Папа ушел - страница 8




17 марта 1953. Письмо от Симы.

Сегодня шнырь принес мне письмо. Плотный конверт из грубой бумаги. Круглые фиолетовые буквы на сером фоне. И только марка выделялась ярким пятном. Принес утром. А вечером, дождавшись, когда последний из моих чахоточных соседей откашляет свое, я открыл его.

«Мальчик мой, – писала Сима аккуратным детским почерком. – Не хочу терзать ни тебя, ни себя глупыми расспросами: где ты, как ты там, любимый? Понимаю, что нелегко. Но, ты же у меня сильный. Не только физически, но и духовно. Я часто плачу, особенно вечерами. Наверное, возраст дает себя знать. Часто думаю, нужна ли я буду тебе потом? Потом. Как много безысходности в этом слове. И, вместе с тем, надежды. Надежды на то, что ты еще помнишь меня, хочешь быть со мной. Я помню каждый миг, проведенный вместе с тобой. Помню всё. Нет, не хочу думать о плохом. Все будет хорошо, ведь правда? Я дождусь тебя, чего бы мне это ни стоило. Я и сейчас жду тебя. Отправляю письмо в надежде, что оно уже не застанет тебя там. Может быть, сейчас ты постучишь в мою дверь и прижмешь меня к своей груди? У нас прошли большие изменения. После того случая, меня уволили, и я уехала жить в деревню под Курском. Здесь после смерти мамы остался небольшой домик на берегу озера. Батюшка, что служит в здешней церкви, говорит, что надо перетерпеть и всё изменится к лучшему. День и ночь молюсь за нас, выспрашивая прощенье. Так много хотелось сказать, но не могу – душат слезы. Люблю тебя, Сашенька мой. Приезжай!»

Я перечитывал это письмо сотни раз, украдкой целовал каждую буквочку, прятал от посторонних глаз.


18 марта 1953. Ахромеева.

Сижу в котельной. Тепло внутри, а снаружи – метель. Вместе с дремотой пришли воспоминания.

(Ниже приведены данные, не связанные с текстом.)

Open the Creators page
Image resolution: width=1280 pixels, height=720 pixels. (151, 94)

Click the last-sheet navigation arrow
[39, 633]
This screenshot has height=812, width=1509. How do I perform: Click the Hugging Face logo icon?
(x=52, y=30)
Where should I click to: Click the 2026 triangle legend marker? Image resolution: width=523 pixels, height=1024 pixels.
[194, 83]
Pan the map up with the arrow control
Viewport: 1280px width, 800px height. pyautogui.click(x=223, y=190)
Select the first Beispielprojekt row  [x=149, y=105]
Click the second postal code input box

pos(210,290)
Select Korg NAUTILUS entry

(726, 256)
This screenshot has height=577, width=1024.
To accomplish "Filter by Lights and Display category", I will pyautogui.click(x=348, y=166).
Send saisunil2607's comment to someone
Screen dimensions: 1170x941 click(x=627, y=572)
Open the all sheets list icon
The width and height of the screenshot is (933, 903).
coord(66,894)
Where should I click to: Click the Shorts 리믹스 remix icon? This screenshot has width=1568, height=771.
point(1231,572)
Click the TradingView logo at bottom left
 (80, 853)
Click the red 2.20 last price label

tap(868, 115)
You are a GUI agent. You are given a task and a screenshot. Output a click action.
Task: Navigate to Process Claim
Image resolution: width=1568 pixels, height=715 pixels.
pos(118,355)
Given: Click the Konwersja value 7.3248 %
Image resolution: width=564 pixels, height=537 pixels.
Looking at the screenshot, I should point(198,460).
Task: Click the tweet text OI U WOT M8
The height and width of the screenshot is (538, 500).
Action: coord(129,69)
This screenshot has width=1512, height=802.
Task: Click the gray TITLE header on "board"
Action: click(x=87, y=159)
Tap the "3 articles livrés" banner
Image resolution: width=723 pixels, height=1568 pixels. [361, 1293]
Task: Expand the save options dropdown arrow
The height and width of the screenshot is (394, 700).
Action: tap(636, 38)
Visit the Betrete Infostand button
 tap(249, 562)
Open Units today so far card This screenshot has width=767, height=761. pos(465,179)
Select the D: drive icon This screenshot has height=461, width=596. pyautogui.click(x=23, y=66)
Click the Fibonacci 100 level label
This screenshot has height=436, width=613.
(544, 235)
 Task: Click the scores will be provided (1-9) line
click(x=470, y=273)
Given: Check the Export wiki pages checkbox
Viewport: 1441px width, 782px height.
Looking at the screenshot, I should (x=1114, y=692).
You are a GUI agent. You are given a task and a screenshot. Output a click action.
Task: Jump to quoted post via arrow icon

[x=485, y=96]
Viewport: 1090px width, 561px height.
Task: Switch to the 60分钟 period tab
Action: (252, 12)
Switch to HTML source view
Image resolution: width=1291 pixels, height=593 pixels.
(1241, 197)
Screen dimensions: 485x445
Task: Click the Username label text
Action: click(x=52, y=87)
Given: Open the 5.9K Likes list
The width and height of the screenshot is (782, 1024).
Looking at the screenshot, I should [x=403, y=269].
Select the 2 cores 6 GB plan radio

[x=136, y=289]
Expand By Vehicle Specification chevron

К лету 1948-го мы плотно обосновались в комнате отдыха за большим кабинетом Симы. На проходной меня пропускали беспрепятственно, узнавая в лицо. Мы нежились на диване до обеда. Я забросил учебу, изредка появляясь на занятиях, а о боксе забыл вообще. Рухнуло все в июле. Утром я, прошел в ворота части и увидел, как старший сержант Ахромеева – толстая тетка с красным лицом бьет запряженную в телегу лошадь черенком от лопаты прямо по морде. Бедное животное всхрапывало, пытаясь увернуться или встать на дыбы, но ей мешали хомут с длинными оглоблями. Ахромеева вошла в раж, крича на лошадь. Я, молча, подошел к ней сзади, обхватил ее колени и забросил грузное тело на плечо. С испугу, она выронила черенок и заголосила неожиданно тонко, по-бабьи: «А ну, отпусти! Ты, гад, поставь меня на землю! Я всем расскажу, что ты спишь с Серафимой. Отпусти щас же! Фашист проклятый, недобиток!» Пока я, пыхтя, нес ее до приемной Симы, то вынужден был выслушать немало нелицеприятного о себе и своей семье до третьего колена включительно. Зайдя в приемную, я сбросил Ахромееву на жалобно заскрипевший стул, а сам вошел в кабинет Симы.

– Что там за крики? – спросила она, вставая навстречу.

– Твоя подчиненная избила лошадь.

– Где она? – Сима испуганно присела.

– Лошадь? – невозмутимо переспросил я. – Там, внизу.

– А подчиненная? – прикрыв рот, прошептала она.

– В приемной, – улыбнулся я. – Я ее принес.

– Как, принес? – Сима встал из-за стола, и подошла к двери.

– На руках, – я глупо таращился на нее. – Или, если быть точным, на плече.

– Дурак, – она открыла дверь и охнула.

Выглядывая из-за ее плеча, я смог увидеть только часть толстой красной ноги, лежащей на полу в нелепой позе, Ахромеевой.